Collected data
════════

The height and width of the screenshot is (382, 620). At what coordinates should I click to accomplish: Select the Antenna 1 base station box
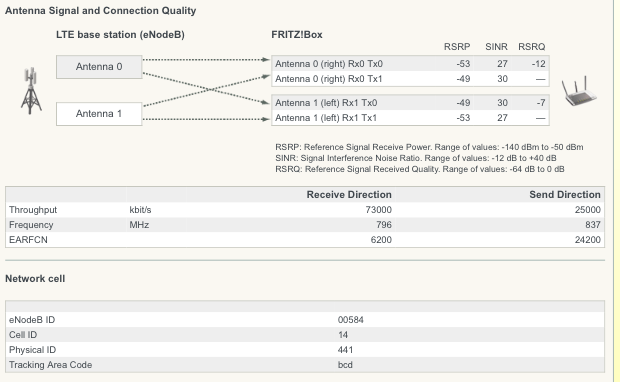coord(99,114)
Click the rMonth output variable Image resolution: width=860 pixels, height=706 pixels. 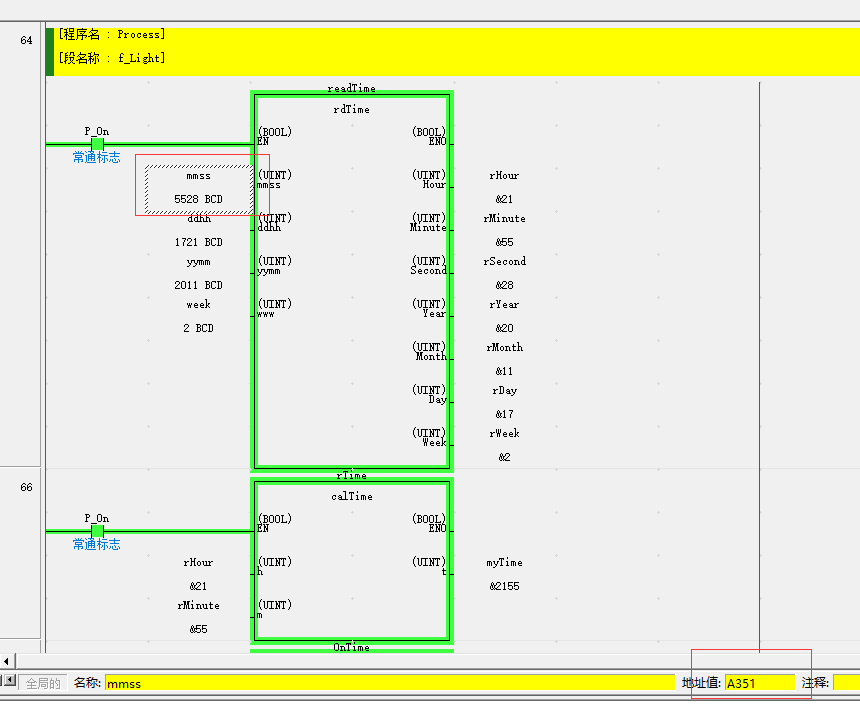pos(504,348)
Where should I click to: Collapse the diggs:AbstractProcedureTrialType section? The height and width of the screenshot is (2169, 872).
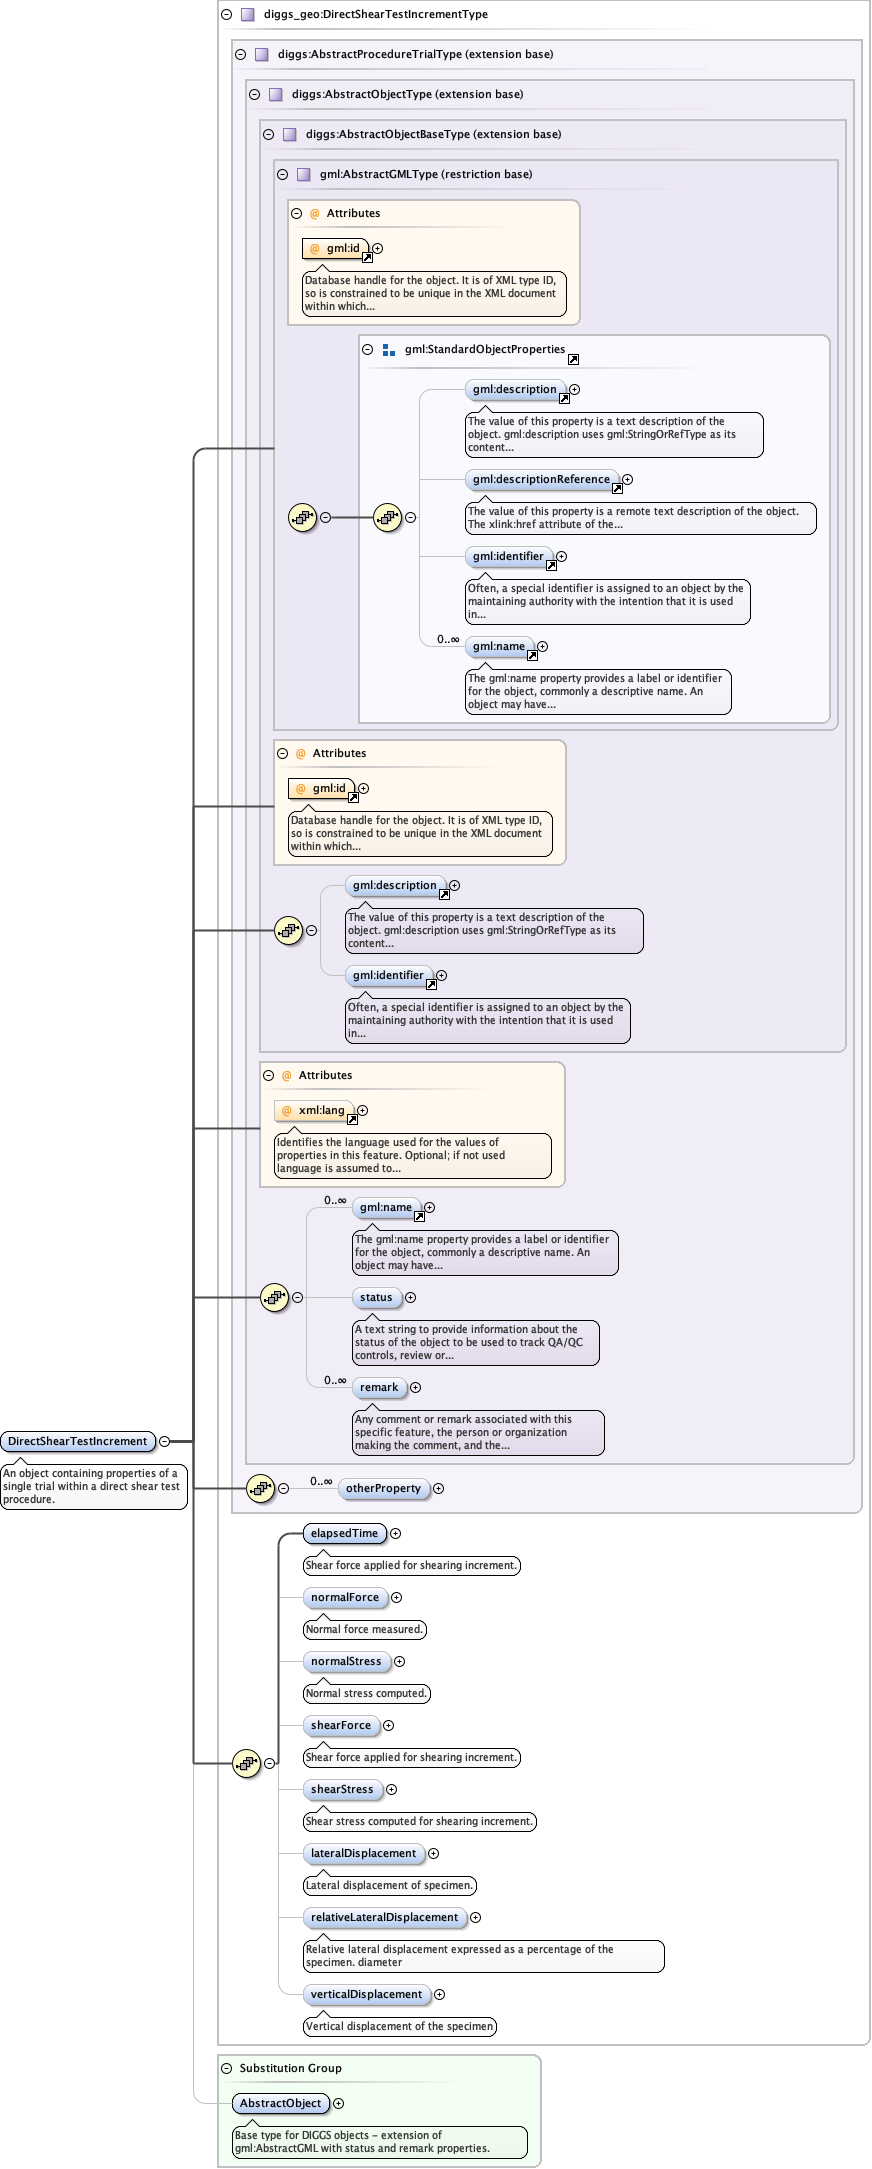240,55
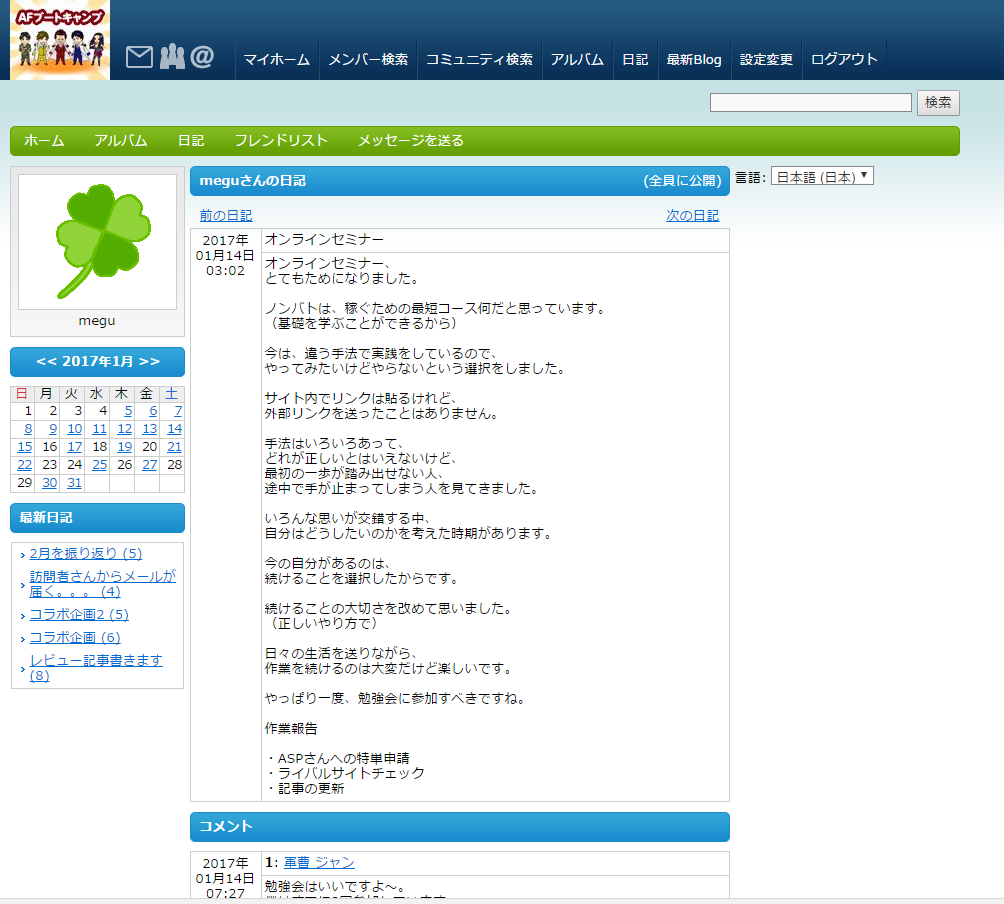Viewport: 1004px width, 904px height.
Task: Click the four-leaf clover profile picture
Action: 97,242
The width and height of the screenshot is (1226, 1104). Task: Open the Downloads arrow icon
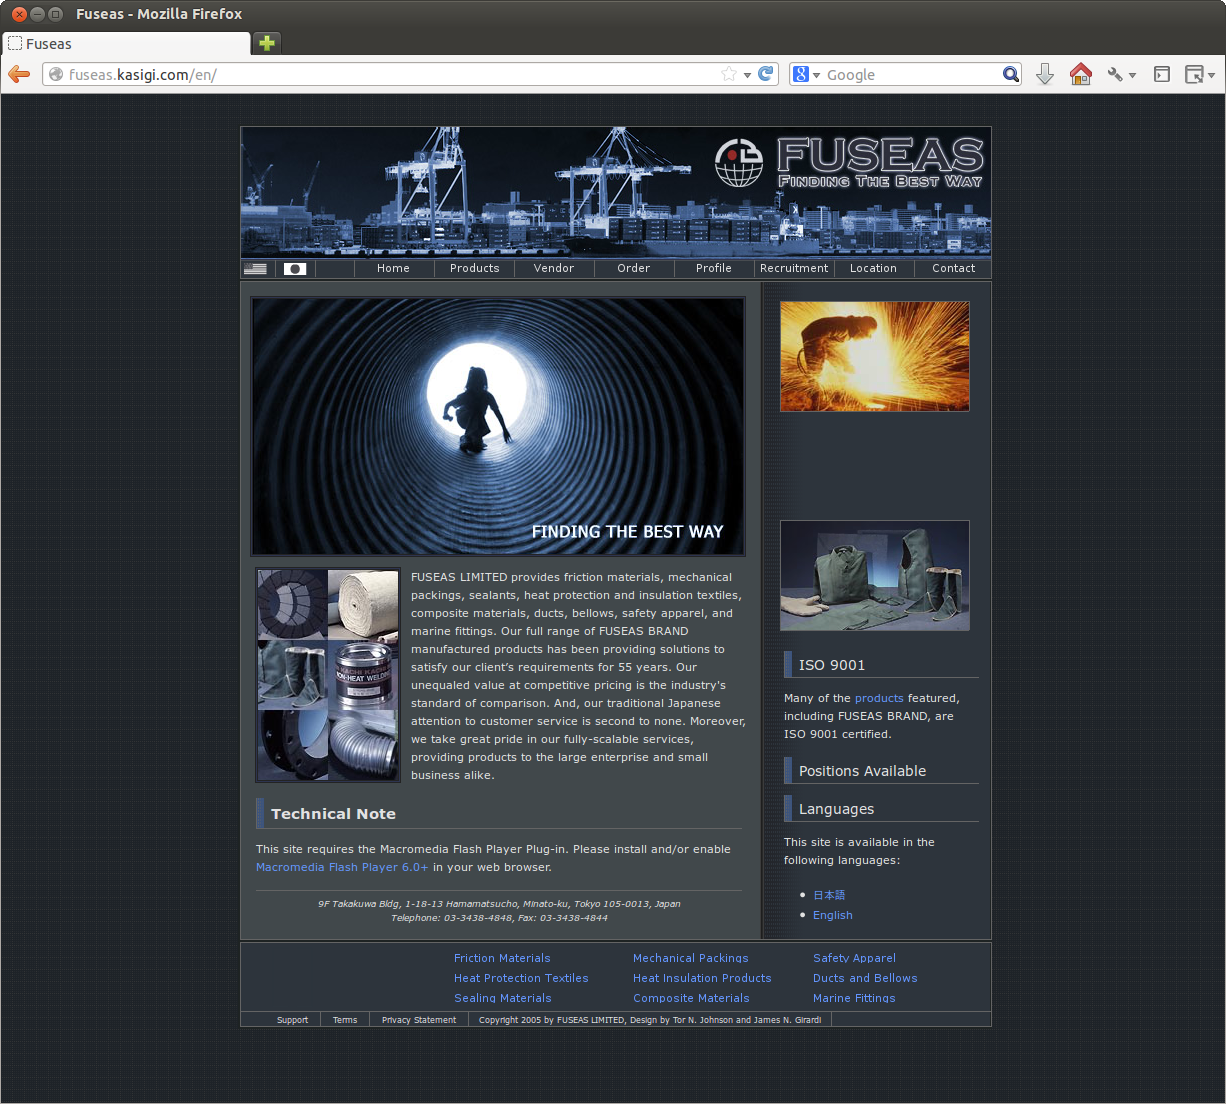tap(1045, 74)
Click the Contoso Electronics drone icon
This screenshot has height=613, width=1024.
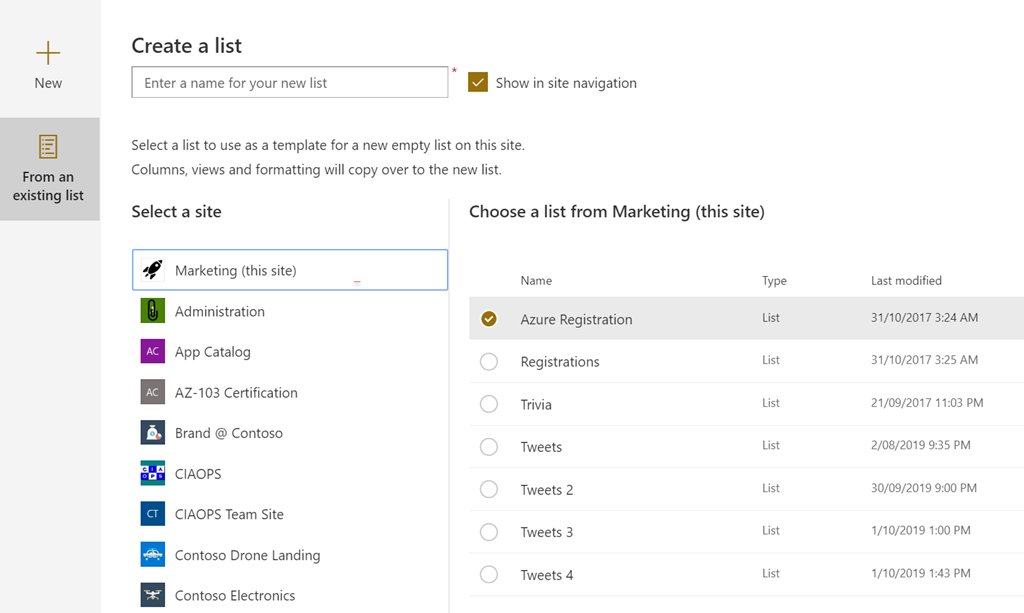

════════

WHAT YOU ARE ASKED TO DO: Starting with the line that holds "Click the Contoso Electronics drone icon", return each line exactly through the final line of the entries above; pictures are not part of the output.

SOLVED PROBLEM:
Click the Contoso Electronics drone icon
This screenshot has height=613, width=1024.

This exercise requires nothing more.